WORK REQUIRED » In the listing below, find each line with the string "title" and report it.

SOURCE MATERIAL »

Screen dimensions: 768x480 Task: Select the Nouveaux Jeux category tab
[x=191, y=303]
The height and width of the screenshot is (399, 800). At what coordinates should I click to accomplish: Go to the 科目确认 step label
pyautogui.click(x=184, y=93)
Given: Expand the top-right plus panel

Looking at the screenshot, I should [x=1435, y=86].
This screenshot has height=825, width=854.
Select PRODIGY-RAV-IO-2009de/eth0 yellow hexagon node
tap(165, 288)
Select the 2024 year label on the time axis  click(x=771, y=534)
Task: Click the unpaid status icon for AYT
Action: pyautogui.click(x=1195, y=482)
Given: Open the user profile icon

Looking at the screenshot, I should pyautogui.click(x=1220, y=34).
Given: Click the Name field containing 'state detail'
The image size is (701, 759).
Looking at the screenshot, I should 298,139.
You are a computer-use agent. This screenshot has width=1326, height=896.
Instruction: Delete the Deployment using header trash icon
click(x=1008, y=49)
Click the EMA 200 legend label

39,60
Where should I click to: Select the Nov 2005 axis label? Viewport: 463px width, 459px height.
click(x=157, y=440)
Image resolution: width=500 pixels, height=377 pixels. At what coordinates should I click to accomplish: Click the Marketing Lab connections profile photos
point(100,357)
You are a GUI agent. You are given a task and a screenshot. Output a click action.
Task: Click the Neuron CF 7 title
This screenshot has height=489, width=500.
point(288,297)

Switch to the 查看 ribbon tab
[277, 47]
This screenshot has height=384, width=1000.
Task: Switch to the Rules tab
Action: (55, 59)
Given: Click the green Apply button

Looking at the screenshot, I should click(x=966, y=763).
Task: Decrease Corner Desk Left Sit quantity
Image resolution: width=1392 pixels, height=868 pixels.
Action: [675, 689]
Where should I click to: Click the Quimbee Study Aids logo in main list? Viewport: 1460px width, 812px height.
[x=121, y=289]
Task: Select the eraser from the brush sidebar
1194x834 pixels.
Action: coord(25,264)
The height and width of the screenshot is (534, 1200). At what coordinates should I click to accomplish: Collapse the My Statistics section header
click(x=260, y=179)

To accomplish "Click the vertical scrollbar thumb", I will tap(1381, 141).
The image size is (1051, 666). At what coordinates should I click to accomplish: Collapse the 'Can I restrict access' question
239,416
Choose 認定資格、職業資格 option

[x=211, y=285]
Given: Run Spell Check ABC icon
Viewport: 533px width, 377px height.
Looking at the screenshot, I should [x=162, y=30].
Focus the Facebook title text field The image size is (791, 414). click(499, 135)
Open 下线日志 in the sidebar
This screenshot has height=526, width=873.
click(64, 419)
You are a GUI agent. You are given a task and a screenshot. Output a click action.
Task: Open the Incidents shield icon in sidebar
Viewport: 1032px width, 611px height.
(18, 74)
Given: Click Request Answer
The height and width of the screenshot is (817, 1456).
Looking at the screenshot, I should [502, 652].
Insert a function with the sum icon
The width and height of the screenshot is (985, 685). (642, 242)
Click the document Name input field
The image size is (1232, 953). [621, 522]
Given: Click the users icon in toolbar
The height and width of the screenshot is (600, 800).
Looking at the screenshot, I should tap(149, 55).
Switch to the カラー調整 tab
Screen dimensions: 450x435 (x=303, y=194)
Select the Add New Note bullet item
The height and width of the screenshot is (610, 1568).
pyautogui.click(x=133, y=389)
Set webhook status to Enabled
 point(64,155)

RESULT FOR THIS EXERCISE »
Task: Click the Neuron CF 7 title
Focus the Facebook title text field The image size is (791, 414). click(499, 135)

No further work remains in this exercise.